Segment Start: PROVIDED MATERIAL
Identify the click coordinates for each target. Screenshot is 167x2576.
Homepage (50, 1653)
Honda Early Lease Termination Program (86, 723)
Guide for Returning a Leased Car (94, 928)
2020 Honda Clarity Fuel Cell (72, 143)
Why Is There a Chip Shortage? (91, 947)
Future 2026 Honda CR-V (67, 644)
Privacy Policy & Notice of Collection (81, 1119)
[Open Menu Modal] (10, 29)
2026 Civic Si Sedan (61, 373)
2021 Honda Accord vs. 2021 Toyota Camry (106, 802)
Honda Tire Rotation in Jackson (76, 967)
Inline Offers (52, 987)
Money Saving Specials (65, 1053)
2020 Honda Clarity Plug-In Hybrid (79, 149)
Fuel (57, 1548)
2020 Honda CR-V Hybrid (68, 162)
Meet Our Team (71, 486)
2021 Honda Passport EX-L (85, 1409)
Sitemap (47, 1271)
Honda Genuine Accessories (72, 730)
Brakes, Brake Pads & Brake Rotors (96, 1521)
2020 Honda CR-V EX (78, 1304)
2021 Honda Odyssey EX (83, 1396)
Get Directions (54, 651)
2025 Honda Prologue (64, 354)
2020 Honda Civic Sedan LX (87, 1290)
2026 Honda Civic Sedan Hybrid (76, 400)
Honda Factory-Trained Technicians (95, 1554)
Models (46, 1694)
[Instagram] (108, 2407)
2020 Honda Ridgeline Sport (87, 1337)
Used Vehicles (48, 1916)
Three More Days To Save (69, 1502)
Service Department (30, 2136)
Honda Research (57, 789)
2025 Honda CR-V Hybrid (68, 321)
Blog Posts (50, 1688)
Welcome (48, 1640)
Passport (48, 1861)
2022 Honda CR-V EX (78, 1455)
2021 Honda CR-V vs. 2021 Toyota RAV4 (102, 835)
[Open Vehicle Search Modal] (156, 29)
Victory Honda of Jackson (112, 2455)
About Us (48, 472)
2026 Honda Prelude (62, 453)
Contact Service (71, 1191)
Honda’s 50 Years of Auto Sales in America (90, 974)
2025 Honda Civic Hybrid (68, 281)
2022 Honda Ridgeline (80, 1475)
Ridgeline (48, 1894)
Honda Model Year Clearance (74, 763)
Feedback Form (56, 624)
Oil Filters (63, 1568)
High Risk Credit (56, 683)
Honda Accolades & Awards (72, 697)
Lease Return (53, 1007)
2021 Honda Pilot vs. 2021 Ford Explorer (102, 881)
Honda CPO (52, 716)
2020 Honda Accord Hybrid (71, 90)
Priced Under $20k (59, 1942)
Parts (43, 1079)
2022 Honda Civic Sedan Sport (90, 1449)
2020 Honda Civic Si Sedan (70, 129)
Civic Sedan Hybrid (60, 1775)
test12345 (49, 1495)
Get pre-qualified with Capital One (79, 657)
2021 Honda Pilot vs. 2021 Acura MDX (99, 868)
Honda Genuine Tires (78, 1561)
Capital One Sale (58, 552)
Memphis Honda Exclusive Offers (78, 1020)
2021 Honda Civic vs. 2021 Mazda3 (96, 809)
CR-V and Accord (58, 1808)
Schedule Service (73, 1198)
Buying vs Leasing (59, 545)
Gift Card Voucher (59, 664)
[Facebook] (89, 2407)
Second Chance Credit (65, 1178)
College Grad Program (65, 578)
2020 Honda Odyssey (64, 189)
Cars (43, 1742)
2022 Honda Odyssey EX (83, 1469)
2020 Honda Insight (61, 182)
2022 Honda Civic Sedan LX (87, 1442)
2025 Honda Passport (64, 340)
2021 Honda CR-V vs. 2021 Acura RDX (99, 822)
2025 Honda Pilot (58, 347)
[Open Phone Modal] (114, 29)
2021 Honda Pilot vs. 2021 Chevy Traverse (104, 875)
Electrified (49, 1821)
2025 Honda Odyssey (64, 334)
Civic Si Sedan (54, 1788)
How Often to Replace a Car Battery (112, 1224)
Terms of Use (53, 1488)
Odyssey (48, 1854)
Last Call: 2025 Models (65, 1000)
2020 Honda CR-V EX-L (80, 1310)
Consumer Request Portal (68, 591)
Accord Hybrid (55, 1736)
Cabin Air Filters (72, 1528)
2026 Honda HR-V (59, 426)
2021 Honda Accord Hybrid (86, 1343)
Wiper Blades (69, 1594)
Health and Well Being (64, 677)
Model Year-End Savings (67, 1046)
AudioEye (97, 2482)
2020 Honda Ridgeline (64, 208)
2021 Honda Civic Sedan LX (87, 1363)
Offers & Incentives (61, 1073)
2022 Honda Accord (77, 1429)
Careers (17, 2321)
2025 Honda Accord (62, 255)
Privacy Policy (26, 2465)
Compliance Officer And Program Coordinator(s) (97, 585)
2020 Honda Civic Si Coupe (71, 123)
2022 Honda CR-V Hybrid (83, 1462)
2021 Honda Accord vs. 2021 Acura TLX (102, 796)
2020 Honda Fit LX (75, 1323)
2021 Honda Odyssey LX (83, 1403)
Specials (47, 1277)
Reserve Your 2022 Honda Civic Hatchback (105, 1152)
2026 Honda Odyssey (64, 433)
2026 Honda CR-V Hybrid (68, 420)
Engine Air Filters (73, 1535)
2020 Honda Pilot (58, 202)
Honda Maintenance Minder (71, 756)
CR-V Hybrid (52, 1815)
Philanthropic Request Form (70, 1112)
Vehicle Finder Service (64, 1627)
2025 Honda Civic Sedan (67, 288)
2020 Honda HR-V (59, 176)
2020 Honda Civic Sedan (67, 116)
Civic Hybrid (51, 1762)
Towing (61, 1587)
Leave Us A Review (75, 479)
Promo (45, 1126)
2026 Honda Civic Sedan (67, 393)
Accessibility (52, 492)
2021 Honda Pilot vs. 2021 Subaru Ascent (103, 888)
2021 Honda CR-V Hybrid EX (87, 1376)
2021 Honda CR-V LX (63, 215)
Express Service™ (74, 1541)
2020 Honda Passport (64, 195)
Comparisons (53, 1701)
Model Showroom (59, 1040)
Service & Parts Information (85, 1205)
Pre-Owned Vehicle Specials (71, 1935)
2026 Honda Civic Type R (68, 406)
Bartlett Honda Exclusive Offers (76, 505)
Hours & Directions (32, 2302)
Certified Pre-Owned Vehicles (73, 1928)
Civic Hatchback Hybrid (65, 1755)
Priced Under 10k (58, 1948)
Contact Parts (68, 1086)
Segment End: PROVIDED MATERIAL
Going through the material above, tally each line holding the word "Hatchback", then give the total and nothing else.

** ANSWER SECTION **
2